説明

車載用ディスクプレーヤ及び車載用ディスクプレーヤの制御方法

【課題】車両事故の発生或いは事故の発生を予測した場合に、ドライブユニットをシャーシに固定し、ドライブユニット及びディスクの破損を低減した車載用ディスクプレーヤを提供する。
【解決手段】ディスクプレーヤの本体内に設けられ、ディスク媒体を回転するターンテーブル及びピックアップを含むドライブユニットと、ディスクプレーヤのプレイ中に、ドライブユニットを本体に弾性的に支持するダンパー機構と、ドライブユニットを本体に対してロック又はアンロック状態に制御するロック機構と、ディスクプレーヤを搭載した車両が、障害物に衝突した場合又は障害物への衝突を予測した場合に発生される危険信号に応答してロック機構を制御し、ドライブユニットを本体に対してロックする制御部とを具備する。

【発明の詳細な説明】
【技術分野】
【0001】
本発明は、DVD(Digital Versatile Disk)やCD(Compact Disk)等のディスク媒体に記録された情報を再生可能な車載用ディスクプレーヤに係り、特に、車両事故の発生或いは事故の発生を予測した場合に、ディスクのドライブユニットをシャーシに固定することでドライブユニットの破損を低減したディスクプレーヤ及びその制御方法に関する。
【背景技術】
【0002】
従来、ディスクプレーヤでは、光ピックアップからディスク媒体(以下、ディスクと称す)に対してレーザ光を照射し、ディスクからの情報を読み取って再生するようにしている。また、車載用のディスクプレーヤも普及している。

========================================================================

◆ 設問:
A) 本文によると、ロック機構はドライブユニットを何に対してロック又はアンロック状態に制御しますか。
B) 本文のうち「車載用ディスクプレーヤ及び車載用ディスクプレーヤの制御方法」から「スクプレーヤも普及している。」までの箇所を、一字も変えずに書き出してください。

========================================================================

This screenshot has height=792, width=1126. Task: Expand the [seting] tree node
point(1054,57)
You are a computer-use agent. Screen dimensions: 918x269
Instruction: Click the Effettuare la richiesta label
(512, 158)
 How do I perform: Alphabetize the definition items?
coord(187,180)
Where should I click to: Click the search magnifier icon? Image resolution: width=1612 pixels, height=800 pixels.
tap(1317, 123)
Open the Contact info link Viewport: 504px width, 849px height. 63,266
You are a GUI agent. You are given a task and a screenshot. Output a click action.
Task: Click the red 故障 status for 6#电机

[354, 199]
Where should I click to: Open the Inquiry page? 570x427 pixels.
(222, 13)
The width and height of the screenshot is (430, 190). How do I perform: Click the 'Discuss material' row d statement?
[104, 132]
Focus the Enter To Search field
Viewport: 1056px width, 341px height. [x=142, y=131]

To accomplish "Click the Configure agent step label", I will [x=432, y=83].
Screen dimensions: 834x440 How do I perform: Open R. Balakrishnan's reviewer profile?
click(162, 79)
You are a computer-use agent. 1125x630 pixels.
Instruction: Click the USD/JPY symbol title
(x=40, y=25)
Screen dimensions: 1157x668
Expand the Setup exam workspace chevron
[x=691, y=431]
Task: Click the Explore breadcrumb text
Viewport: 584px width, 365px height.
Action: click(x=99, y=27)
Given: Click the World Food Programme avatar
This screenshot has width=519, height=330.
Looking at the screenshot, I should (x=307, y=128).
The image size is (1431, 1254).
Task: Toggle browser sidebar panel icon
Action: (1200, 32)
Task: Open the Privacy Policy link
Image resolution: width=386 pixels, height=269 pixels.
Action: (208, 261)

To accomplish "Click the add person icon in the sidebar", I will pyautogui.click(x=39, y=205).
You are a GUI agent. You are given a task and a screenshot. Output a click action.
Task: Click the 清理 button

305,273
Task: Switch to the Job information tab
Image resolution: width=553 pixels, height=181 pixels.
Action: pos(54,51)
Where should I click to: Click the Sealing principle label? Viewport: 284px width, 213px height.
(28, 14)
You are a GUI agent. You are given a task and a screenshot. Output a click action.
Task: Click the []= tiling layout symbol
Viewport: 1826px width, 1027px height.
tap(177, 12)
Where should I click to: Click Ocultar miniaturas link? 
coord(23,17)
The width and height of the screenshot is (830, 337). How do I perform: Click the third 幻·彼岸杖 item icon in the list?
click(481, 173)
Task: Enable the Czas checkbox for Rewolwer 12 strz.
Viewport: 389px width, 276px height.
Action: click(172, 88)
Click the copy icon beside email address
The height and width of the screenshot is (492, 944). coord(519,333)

========================================================================

◆ 解答:
A) ディスクプレーヤの本体に対してです。

B)
車載用ディスクプレーヤ及び車載用ディスクプレーヤの制御方法

【課題】車両事故の発生或いは事故の発生を予測した場合に、ドライブユニットをシャーシに固定し、ドライブユニット及びディスクの破損を低減した車載用ディスクプレーヤを提供する。
【解決手段】ディスクプレーヤの本体内に設けられ、ディスク媒体を回転するターンテーブル及びピックアップを含むドライブユニットと、ディスクプレーヤのプレイ中に、ドライブユニットを本体に弾性的に支持するダンパー機構と、ドライブユニットを本体に対してロック又はアンロック状態に制御するロック機構と、ディスクプレーヤを搭載した車両が、障害物に衝突した場合又は障害物への衝突を予測した場合に発生される危険信号に応答してロック機構を制御し、ドライブユニットを本体に対してロックする制御部とを具備する。

【発明の詳細な説明】
【技術分野】
【0001】
本発明は、DVD(Digital Versatile Disk)やCD(Compact Disk)等のディスク媒体に記録された情報を再生可能な車載用ディスクプレーヤに係り、特に、車両事故の発生或いは事故の発生を予測した場合に、ディスクのドライブユニットをシャーシに固定することでドライブユニットの破損を低減したディスクプレーヤ及びその制御方法に関する。
【背景技術】
【0002】
従来、ディスクプレーヤでは、光ピックアップからディスク媒体(以下、ディスクと称す)に対してレーザ光を照射し、ディスクからの情報を読み取って再生するようにしている。また、車載用のディスクプレーヤも普及している。